I really don't know where this picture was taken but it looks like we were having a great time together. I know who the person on the right is. That's me. The tranny on the left is a mystery. I just know s/he goes by the name Wilma Ballsdrop. That whole night is a blur. May our paths cross again.

So please don’t tell me that I “choose” to be gay. We know that no one chooses to be gay. To say that a person chooses homosexuality is like saying that a person chooses to be shunned, hated, and rejected by society. That’s right, despite the overwhelming support of corporate America, the news media, the entertainment industry, the public schools, academia, some of the churches, the federal government, the state governments, the cultural elite and the fabulously rich, I am still trying to peddle the ridiculous canard that society stigmatizes homosexuality. Even though all of the aforementioned institutions are engaged in a full court press in support of our advocacy efforts, I’m still going to be a little bitch and tell everyone how oppressed I am as a gay man.

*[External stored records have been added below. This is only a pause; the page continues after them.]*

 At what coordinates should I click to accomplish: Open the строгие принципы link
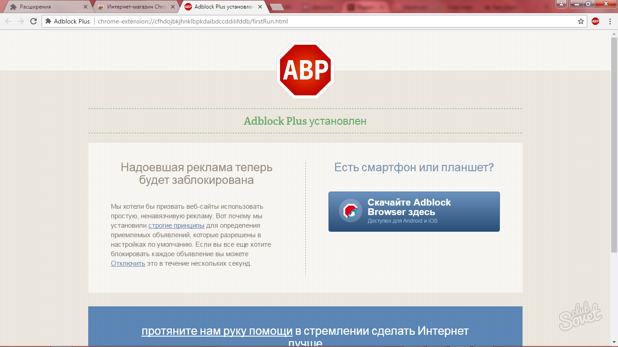pos(176,225)
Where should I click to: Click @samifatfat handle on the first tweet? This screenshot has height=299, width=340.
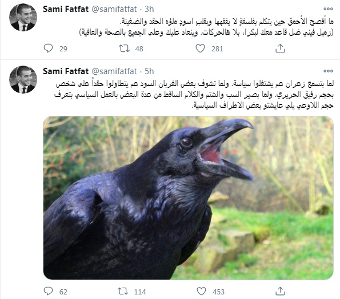point(114,9)
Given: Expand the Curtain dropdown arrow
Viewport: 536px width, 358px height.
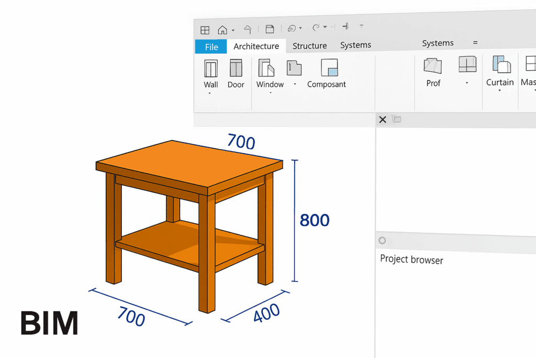Looking at the screenshot, I should [x=499, y=91].
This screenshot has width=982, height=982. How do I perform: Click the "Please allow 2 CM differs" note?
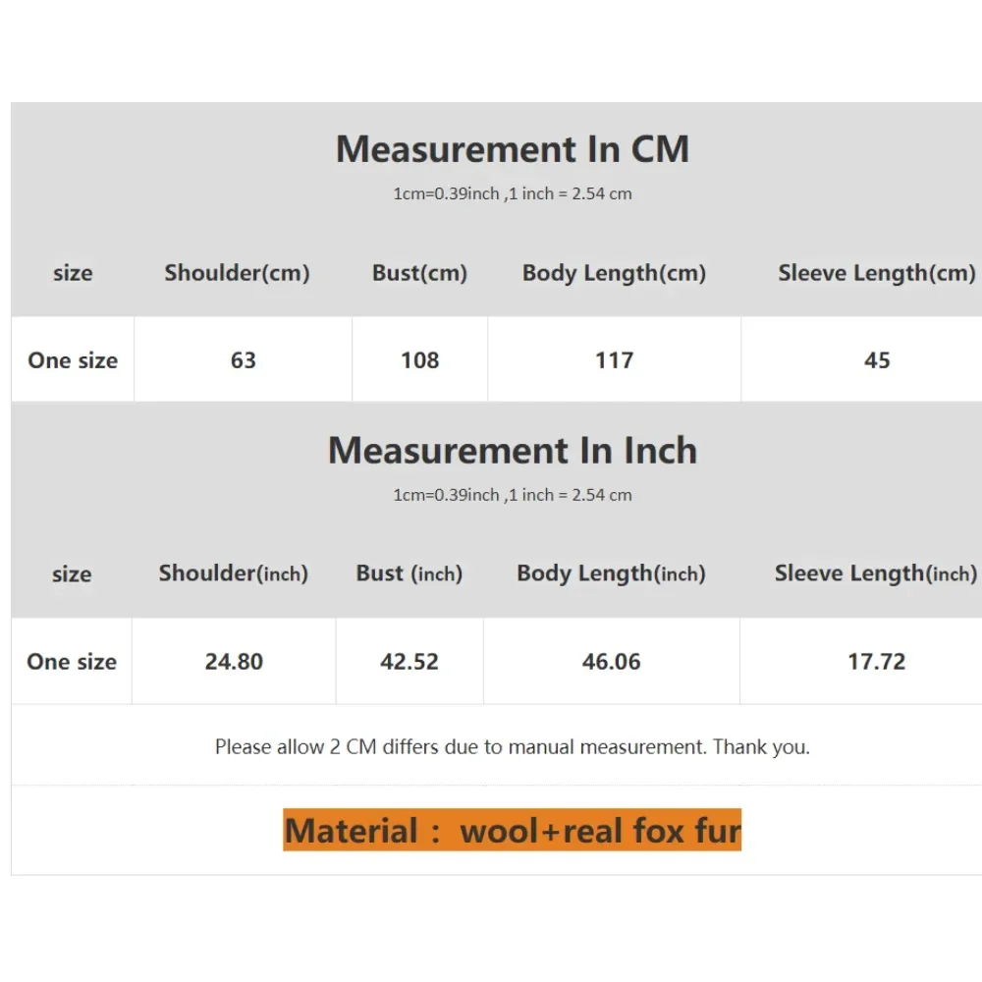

Just the other day, a guy was fired from Cisco Systems for writing a book in support of marriage equality! Oh wait, that didn’t happen.

Someone ought to pass the message along to Congresswoman and Dr. Bachmann: You cannot pray away the gay! God put those instincts in me because he wants me to act on them. If it says otherwise in that silly book of yours, then just do what my LGBTQXYZ  friends do and cross it out with a black marker. God wants his children to be happy and butt sex makes me very happy. Because sexual instincts are inborn, acting upon them becomes a right and even a duty. God wants all of us to do whatever our wee-wees and vajayjays tell us to do. Otherwise he wouldn’t have put the urge there in the first place. (For more on that, see previous post “Straight People Are Pretty Gross, but I Won’t Judge…”:  https://twogaybullies.wordpress.com/2011/06/22/straight-people-are-pretty-gross-but-i-wont-judge/ )

If other people have found that butt sex doesn’t make them happy, and voluntarily choose to seek help, they should be denied. I mean, normally I think the consenting adults should be allowed to do what they wish, at least as far as bedroom behavior goes. But if a consenting gay adult seeks help from a consenting therapist adult, I think it’s time for me to shove my nose into their business. If the consenting gay adult asks for help in resisting his gay urges, then someone has to take action to stop the consenting therapist adult from giving the homosexual the guidance he’s asked for. Especially if it involves prayer, which is something that gives me the heebeejeebies. Consensual or non-consensual, this type of “therapy” should not be allowed even if both parties agree to it.

I’m really worried that this therapy might prove to be successful, thus shaking the pillar of my homosexual faith–the myth of inborn homosexuality. And it might also cut down on the number of guys I can sleep with. The survival of the gay race–ha! ha!–depends on squelching this kind of therapy before it goes mainstream. 

Also, I think it’s about time we destroyed the bitch from Minnesota before she gets anywhere near the White House. Kudos to ABC News for getting the ball rolling on that.